[Instructions for the task]: Between the line containing "Viewport: 531px width, 368px height." and the line containing "Task: Click the More filters button" lies a run of lines; give that run again exactly, with both of those lines, and nothing else from the entries below.

·····

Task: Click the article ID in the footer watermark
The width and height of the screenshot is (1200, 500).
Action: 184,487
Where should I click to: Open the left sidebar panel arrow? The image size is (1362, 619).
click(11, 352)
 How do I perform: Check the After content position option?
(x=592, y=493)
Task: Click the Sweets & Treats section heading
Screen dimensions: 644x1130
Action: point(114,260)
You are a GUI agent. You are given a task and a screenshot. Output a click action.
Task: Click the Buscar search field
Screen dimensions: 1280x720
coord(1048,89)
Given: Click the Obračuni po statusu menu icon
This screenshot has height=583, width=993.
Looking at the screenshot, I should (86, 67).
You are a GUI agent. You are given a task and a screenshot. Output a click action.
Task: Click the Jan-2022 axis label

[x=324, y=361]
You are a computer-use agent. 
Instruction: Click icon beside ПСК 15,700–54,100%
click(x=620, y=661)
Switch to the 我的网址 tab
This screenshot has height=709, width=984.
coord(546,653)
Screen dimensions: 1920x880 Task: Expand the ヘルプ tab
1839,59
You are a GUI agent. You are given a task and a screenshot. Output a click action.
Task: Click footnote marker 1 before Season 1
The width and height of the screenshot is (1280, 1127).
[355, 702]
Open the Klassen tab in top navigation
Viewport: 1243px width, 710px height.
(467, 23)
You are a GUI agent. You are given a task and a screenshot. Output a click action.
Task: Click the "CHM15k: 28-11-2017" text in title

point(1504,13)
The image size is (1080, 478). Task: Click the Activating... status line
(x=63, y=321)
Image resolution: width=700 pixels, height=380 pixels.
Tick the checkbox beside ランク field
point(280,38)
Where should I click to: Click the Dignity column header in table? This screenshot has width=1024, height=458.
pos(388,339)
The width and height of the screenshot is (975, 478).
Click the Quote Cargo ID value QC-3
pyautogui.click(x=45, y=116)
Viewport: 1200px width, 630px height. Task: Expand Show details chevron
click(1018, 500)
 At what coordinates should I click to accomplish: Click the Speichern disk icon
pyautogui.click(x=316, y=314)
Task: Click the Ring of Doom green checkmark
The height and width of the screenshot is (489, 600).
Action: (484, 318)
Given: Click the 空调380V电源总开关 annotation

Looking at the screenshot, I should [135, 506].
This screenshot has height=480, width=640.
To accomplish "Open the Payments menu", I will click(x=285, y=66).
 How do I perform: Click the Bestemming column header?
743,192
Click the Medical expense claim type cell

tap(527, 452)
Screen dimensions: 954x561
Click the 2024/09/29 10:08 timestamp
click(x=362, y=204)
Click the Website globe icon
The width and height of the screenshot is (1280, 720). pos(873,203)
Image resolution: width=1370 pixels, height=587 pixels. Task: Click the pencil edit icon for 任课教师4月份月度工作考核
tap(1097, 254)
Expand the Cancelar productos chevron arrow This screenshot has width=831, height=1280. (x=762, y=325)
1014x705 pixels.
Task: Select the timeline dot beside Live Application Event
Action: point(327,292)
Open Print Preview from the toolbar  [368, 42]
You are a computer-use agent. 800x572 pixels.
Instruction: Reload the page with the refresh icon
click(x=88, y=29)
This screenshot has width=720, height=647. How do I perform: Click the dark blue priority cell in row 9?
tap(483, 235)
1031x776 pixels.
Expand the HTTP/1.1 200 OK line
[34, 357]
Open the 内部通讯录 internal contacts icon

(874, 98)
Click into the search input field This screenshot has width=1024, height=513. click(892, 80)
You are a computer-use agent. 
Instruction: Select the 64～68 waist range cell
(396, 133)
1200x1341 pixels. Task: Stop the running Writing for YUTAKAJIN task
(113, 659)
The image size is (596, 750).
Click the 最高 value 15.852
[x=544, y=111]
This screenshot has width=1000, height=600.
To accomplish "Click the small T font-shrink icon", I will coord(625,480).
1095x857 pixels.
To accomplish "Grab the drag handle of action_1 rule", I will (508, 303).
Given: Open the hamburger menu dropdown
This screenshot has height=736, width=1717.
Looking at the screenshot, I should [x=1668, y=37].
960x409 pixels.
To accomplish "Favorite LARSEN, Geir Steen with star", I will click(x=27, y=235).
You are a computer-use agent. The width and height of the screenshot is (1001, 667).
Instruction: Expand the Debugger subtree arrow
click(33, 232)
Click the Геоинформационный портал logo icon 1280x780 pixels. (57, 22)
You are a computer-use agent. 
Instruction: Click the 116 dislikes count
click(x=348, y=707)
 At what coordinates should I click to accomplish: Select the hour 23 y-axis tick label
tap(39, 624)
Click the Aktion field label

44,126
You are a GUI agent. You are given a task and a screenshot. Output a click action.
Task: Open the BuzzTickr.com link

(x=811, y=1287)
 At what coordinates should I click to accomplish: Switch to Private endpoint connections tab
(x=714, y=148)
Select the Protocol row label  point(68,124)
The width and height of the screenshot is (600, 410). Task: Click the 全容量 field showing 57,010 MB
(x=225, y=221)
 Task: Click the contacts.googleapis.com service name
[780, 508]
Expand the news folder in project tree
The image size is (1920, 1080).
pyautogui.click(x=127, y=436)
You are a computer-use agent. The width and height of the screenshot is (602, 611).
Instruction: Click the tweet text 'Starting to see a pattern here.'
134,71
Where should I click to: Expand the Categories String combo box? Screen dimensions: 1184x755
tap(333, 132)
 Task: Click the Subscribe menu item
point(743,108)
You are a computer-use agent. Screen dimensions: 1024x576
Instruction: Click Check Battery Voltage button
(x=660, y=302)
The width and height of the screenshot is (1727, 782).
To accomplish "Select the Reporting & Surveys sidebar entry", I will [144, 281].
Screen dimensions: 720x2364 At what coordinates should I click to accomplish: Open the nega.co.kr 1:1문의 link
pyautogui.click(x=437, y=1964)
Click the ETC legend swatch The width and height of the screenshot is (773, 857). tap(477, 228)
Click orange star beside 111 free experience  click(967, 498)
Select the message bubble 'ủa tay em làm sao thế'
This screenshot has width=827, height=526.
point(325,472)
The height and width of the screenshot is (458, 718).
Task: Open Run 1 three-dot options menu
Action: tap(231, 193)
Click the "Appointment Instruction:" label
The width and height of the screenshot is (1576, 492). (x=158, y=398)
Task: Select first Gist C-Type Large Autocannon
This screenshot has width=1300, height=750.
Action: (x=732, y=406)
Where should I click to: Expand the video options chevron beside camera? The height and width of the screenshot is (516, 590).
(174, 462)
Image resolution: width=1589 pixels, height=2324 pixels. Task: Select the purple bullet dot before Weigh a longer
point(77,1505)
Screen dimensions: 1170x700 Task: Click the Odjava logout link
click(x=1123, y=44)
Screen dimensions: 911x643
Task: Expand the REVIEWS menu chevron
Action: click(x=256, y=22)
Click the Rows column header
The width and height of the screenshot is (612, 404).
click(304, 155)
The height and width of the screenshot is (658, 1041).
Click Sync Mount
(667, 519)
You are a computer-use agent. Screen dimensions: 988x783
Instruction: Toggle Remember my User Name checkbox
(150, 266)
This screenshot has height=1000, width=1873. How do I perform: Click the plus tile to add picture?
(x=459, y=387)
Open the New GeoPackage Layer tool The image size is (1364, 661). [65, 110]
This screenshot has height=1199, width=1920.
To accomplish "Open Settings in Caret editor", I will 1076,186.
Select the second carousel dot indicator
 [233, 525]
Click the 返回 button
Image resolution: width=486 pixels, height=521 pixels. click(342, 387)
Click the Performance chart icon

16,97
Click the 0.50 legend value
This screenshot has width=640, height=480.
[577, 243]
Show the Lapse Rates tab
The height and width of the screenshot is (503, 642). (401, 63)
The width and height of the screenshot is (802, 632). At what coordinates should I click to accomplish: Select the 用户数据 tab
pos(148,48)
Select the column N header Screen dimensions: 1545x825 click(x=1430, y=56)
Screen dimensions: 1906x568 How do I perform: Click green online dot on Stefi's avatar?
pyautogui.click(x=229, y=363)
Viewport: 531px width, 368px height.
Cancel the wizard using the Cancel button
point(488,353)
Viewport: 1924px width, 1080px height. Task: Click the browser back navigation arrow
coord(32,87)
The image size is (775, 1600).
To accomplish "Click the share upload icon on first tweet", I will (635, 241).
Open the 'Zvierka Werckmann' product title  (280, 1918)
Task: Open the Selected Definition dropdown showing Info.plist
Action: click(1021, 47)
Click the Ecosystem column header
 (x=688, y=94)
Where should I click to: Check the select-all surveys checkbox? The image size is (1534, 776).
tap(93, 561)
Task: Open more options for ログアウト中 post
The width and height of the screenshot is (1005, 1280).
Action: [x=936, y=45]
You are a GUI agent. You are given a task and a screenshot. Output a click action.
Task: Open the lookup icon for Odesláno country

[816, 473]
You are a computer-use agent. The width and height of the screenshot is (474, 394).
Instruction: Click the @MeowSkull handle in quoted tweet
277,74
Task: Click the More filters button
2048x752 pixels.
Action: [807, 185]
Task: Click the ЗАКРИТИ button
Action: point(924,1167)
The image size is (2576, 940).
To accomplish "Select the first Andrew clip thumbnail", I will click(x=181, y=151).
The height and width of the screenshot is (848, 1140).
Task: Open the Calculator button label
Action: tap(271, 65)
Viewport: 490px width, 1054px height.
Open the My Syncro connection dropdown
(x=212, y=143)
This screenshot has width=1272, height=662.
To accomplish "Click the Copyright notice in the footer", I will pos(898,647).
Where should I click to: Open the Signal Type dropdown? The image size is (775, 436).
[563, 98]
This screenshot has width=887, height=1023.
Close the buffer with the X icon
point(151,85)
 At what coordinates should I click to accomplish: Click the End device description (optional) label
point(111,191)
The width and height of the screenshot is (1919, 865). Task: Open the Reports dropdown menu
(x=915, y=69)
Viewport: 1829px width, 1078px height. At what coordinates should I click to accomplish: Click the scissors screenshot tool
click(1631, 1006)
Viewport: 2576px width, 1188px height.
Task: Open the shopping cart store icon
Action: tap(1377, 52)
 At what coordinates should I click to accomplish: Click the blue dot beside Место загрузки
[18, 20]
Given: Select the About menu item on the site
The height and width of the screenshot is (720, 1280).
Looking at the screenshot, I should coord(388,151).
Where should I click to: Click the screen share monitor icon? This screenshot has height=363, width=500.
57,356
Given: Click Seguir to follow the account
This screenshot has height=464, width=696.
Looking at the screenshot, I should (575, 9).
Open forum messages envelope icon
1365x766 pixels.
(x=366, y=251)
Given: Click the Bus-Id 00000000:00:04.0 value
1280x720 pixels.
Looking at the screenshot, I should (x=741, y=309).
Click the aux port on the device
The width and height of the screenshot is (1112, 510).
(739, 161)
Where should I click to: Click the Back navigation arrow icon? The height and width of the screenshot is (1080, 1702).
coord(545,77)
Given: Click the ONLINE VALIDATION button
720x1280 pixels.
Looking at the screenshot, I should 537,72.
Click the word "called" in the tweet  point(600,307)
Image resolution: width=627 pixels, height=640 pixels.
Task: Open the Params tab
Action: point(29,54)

·····

[Task answer]:
Viewport: 531px width, 368px height.
Cancel the wizard using the Cancel button
point(488,353)
Viewport: 1924px width, 1080px height. Task: Click the browser back navigation arrow
coord(32,87)
The image size is (775, 1600).
To accomplish "Click the share upload icon on first tweet", I will (635, 241).
Open the 'Zvierka Werckmann' product title  (280, 1918)
Task: Open the Selected Definition dropdown showing Info.plist
Action: click(1021, 47)
Click the Ecosystem column header
 (x=688, y=94)
Where should I click to: Check the select-all surveys checkbox? The image size is (1534, 776).
tap(93, 561)
Task: Open more options for ログアウト中 post
The width and height of the screenshot is (1005, 1280).
Action: [x=936, y=45]
You are a GUI agent. You are given a task and a screenshot. Output a click action.
Task: Open the lookup icon for Odesláno country

[816, 473]
You are a computer-use agent. The width and height of the screenshot is (474, 394).
Instruction: Click the @MeowSkull handle in quoted tweet
277,74
Task: Click the More filters button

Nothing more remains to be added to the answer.